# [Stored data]
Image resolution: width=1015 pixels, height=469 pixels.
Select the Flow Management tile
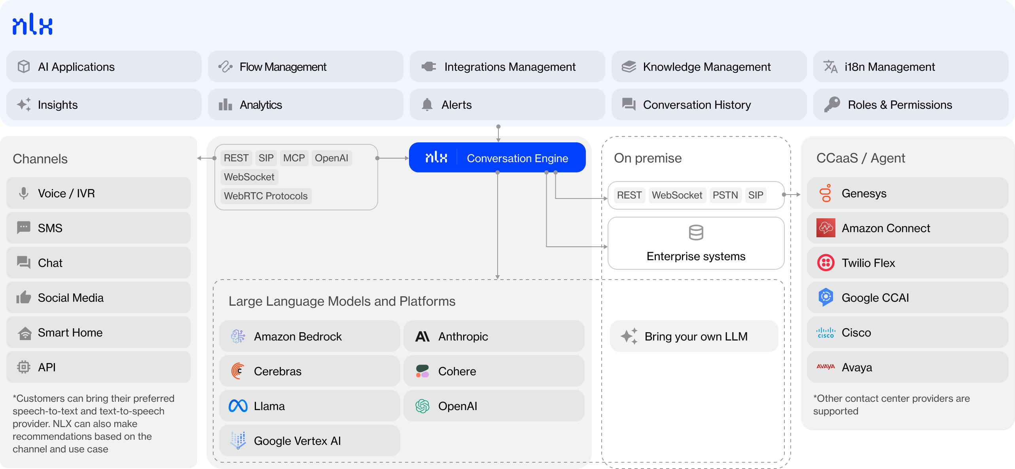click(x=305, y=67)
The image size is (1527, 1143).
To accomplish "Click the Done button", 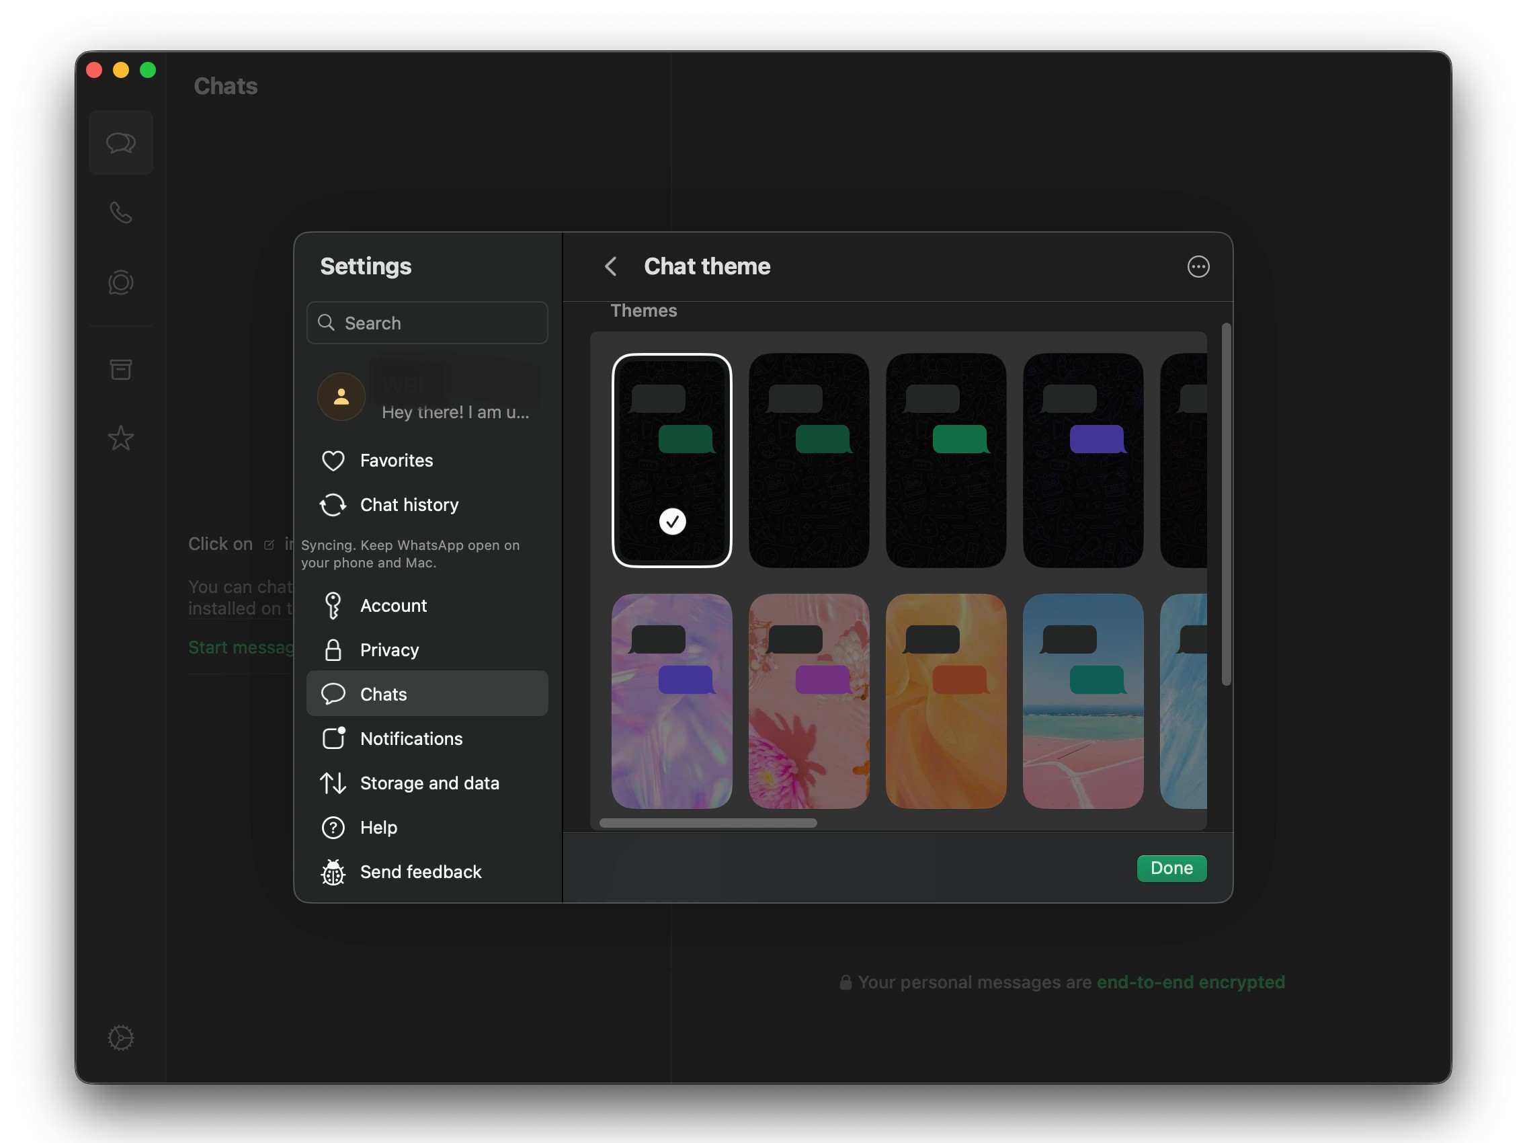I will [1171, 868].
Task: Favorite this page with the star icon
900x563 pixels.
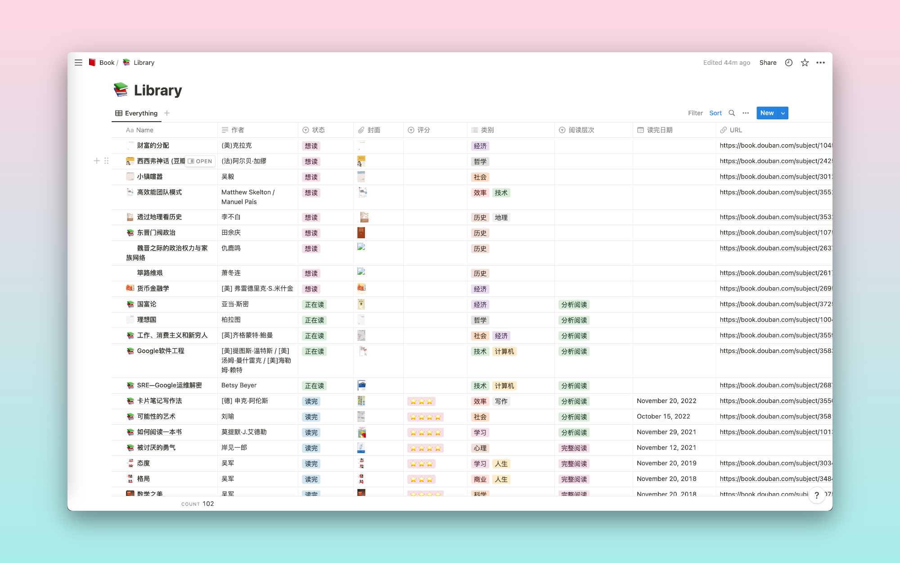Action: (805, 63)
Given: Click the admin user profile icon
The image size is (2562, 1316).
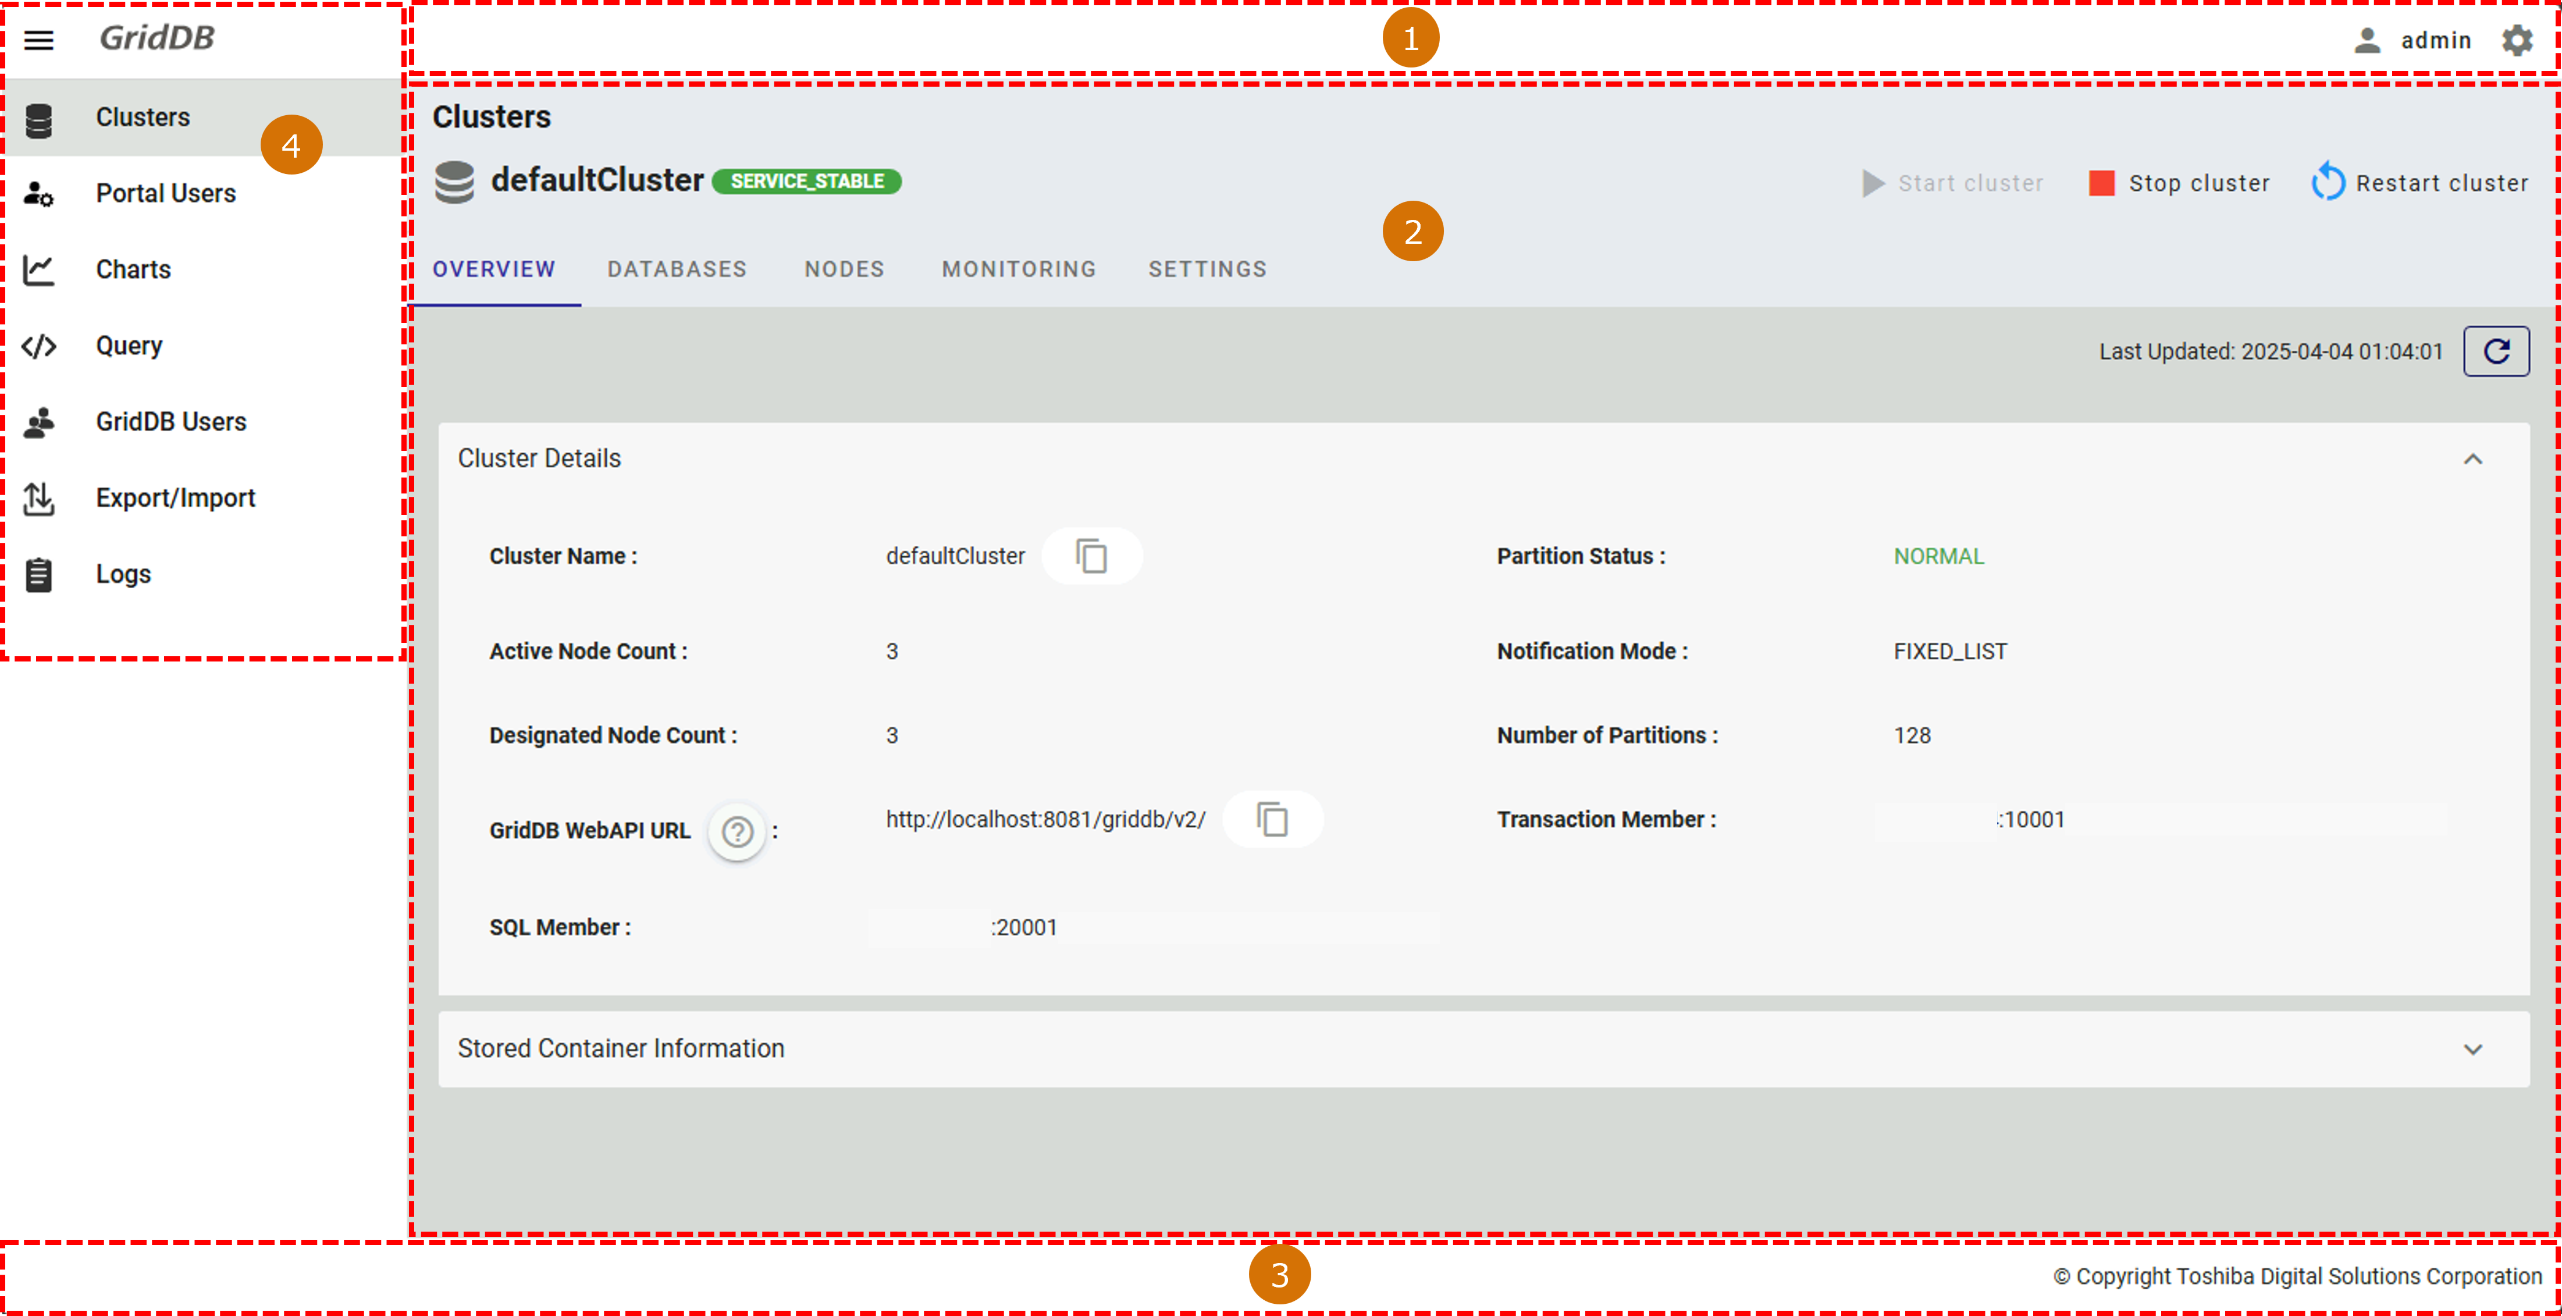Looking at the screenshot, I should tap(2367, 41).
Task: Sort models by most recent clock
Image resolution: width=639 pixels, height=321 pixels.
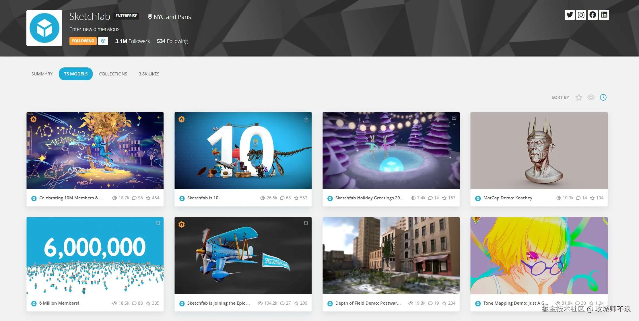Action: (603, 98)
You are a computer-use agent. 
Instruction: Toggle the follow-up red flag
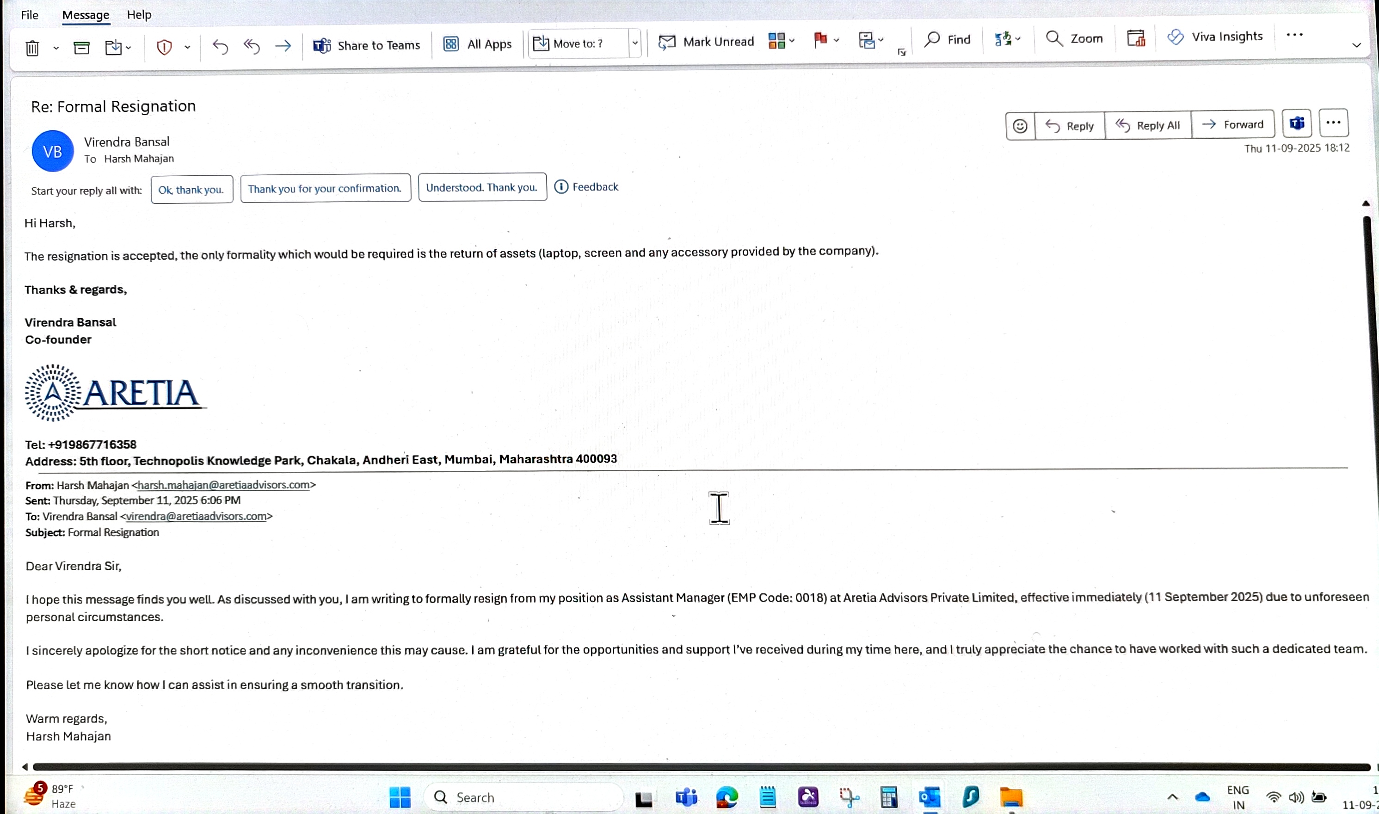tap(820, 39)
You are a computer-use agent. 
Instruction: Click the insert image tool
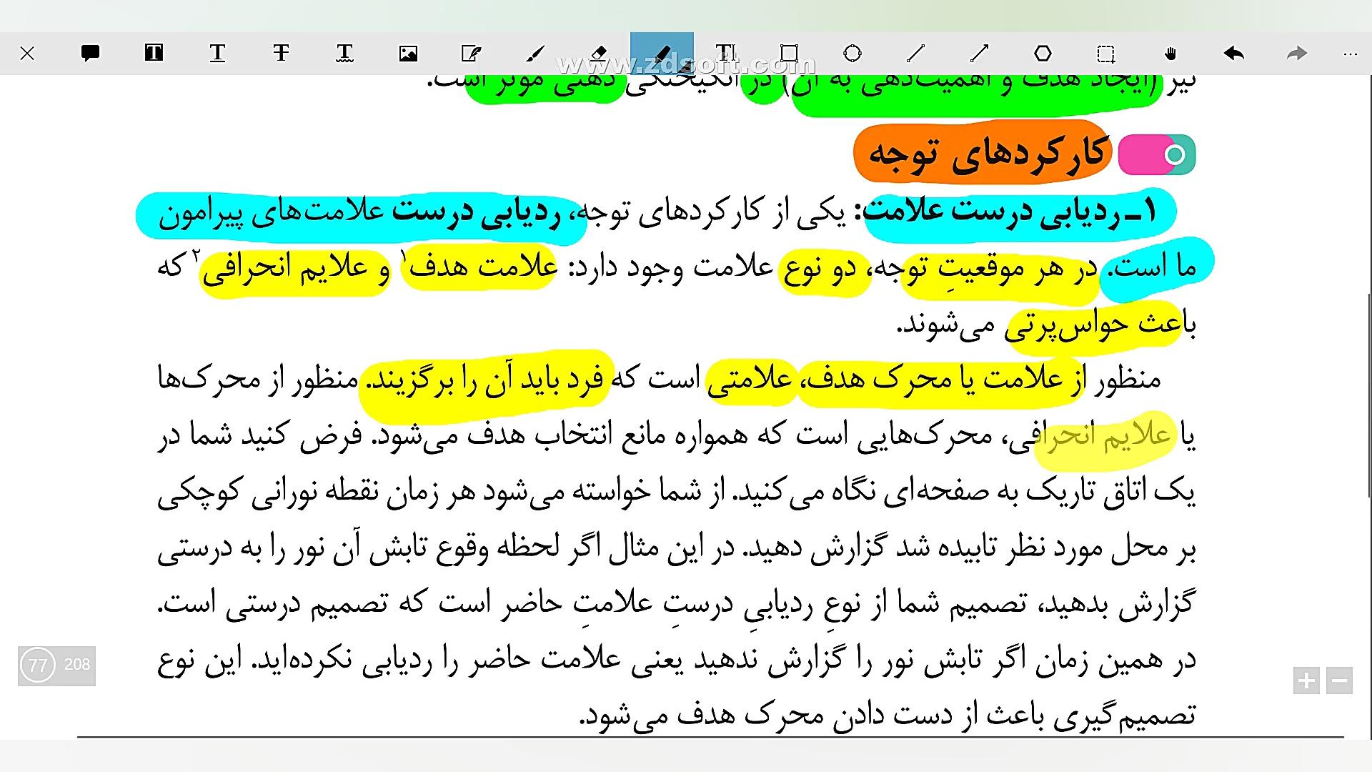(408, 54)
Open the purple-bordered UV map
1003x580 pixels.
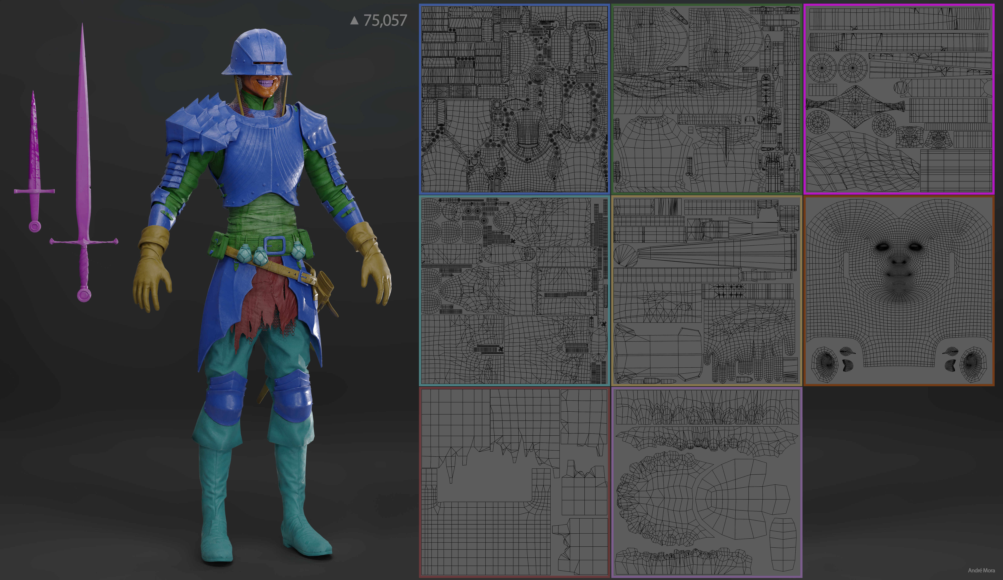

# [Exercise description]
Please give a word-for-word transcript of the lines from the one holding "The image size is (2562, 1316)." through the final line of the entries, both ends kept, with no pictures.

# [Written response]
The image size is (2562, 1316).
Looking at the screenshot, I should tap(2367, 41).
Task: Sort models by most recent clock
Image resolution: width=639 pixels, height=321 pixels.
Action: (603, 98)
You are a computer-use agent. 
Instruction: Toggle the follow-up red flag
tap(820, 39)
You are a computer-use agent. 
Instruction: Click the insert image tool
(408, 54)
Open the purple-bordered UV map
1003x580 pixels.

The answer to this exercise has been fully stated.